Mulheres Viajantes: NY além de Manhattan ~ Luciara Ribeiro

Toda vez que vou realizar uma viagem costumo passar alguns dias planejando e organizar roteiros. Costumo ler sites turísticos, guias de viagem, pedir dicas para amigos, ver vídeos na internet, etc. A questão é que, geralmente, os lugares indicados através de todos esses canais são sempre os mesmos.

Coincidência, ou não, mas há muitas semelhanças entre esses espaços. Geralmente, esses fazem parte da história oficial da região e estando em sua maioria concentrados em regiões nobres, centrais e/ou elitistas.

É importante termos em mente que espaços turísticos representam apenas uma parte da história cultural de uma cidade. Mas como uma espaço passa a ser visto como turístico? Como se consagra algo a símbolos turísticos?

Ao visitar Nova Iorque, em junho de 2016, eu me propus a fazer um turismo diferente. Anotei os lugares e as dicas dos guias de viagem em um caderno, e deixei de lado. Depois comecei a pesquisar e ler sobre a história da cidade, sua organização, seus movimentos e eventos em mídias alternativas. Anotei tudo em outro caderno.

A partir de então, passei a perceber que NY é uma cidade marcada por histórias de populações latino-americanas, afro-americanas, asiática, árabes e africanas. E, que há muitos lugares que contam essas histórias e ocupações, assim como há muitos lugares que não as contam.

Quando pensamos em passeios turísticos em Nova Iorque, lembramos sempre de espaços como Central Park, MoMa, Empire State Building, a Estátua da Liberdade, a Times Square, etc.  Todos esses lugares são interessantes de serem vistos, porém, eles não são os únicos que merecem ser visitados. Eu, como afro-brasileira negra buscava encontrar em NY também referências afro-americanas e latino-americanas, pois sabia que aquela era uma cidade também de população negra e imigrante. Sabia que aquela era uma cidade de marcos na luta de movimentos negros e latinos pela igualdade.

Em geral, esses espaços estão localizados em Manhattan, uma das zonas que compõem a cidade e onde se concentra grande parte de sua elite. Quando eu perguntava para as pessoas o que havia para visitar nas periferias da cidade, as respostas giravam em torno de comentários como: “Não tem coisas muito interessantes lá”, “Algumas zonas são perigosas”, “Lá só tem moradias”, entre outras.

Ao chegar em Nova Iorque organizei meus dias de modo que mesclava visita aos “típicos espaços turísticos” anotados no primeiro caderno e os espaços turísticos não-oficiais anotados no segundo caderno.

No Quenns, caminhei pela região de Forest Hills’, de Jackson Heights, uma região onde a maioria da população é descendente de imigrantes asiáticos e latino-americanos. Em suas ruas, há diversos restaurantes com comidas típicas de diversos países da América Latina. Eu fiquei fascinada com aquela grande diversidade e qualidade gastronômica.

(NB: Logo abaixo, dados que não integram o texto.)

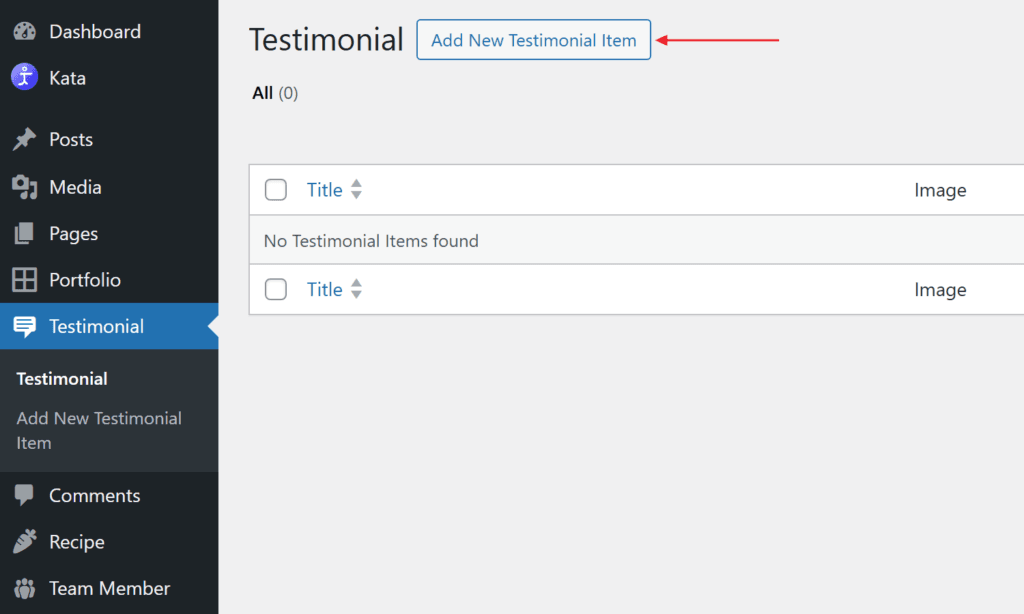Select Add New Testimonial Item in the submenu
The image size is (1024, 614).
98,430
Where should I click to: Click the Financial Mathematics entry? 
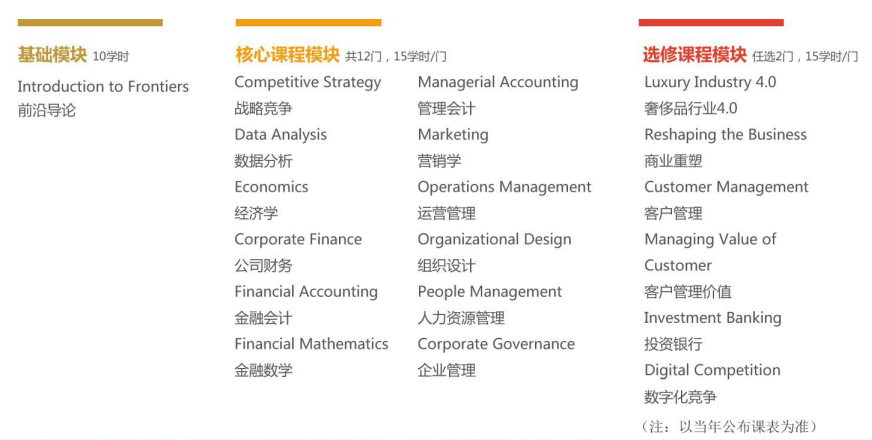pos(311,344)
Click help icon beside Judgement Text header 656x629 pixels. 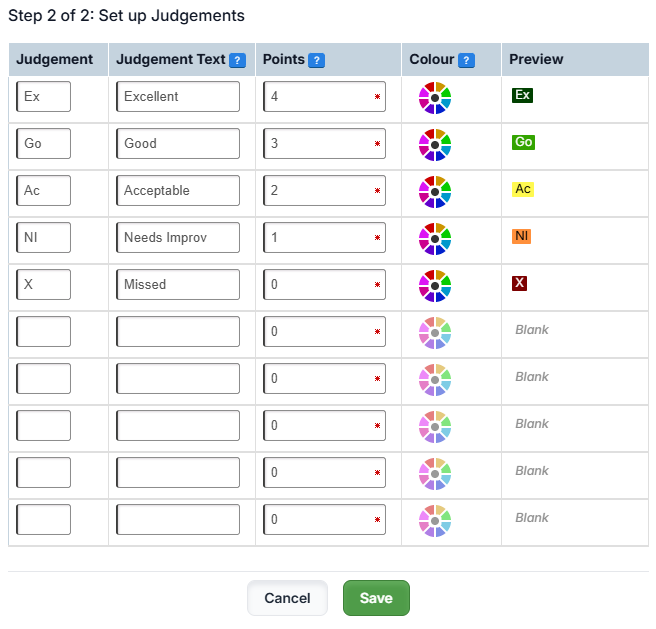[237, 60]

No Brooklyn, visitei diversos lugares, como as ruas de Bedford Stuyvessant (abreviado: Bed Stuy), o bairro onde viveu Cris Rock viveu, e onde foi gravado o seriado “Todo mundo odeia o Cris”, umas das séries de tv que eu mais gosto.

No Bronx, visitei o Harlem, um lugar singular e especial. Não há como falar da história afro-americana sem falar do Harlem. Uma das principais ruas do bairro, a Martin Luther King Avenue e a Malcon X Avenue são verdadeiros monumentos históricos. São inúmeras igrejas negras, clubes de Jazz, etc. Esse foi o cenário de uma dos maiores movimentos políticos do século XX: a luta pelos direitos civis da população negra nos Estados Unidos.

Apesar do pouco tempo que tive em NY, eu consegui conhecer uma cidade múltipla e diversa, é um espaço de resistência e transformações.

Muitas zonas do Queens, Brooklyn e Bronx continuam sendo marginalizadas e esquecidas pelo turístico. Esse também é parte de um processo de desumanização que sofrem as regiões periféricas no mundo. Isso não ocorre apenas em NY, está presente em quase todas as cidades. Foi importante eu ter visitado NY para além das fronteiras de Manhatthan. Pude perceber a importância de realizar nossas próprias pesquisas e não ficar presa ao olhar já construído e orquestrado pela indústria racista e classista do turismo.   Convido a todas para criarmos nossos próprios roteiros quando viajarmos. Não podemos deixar que histórias e espaços que constituem a cidade e sua história sejam esquecidos.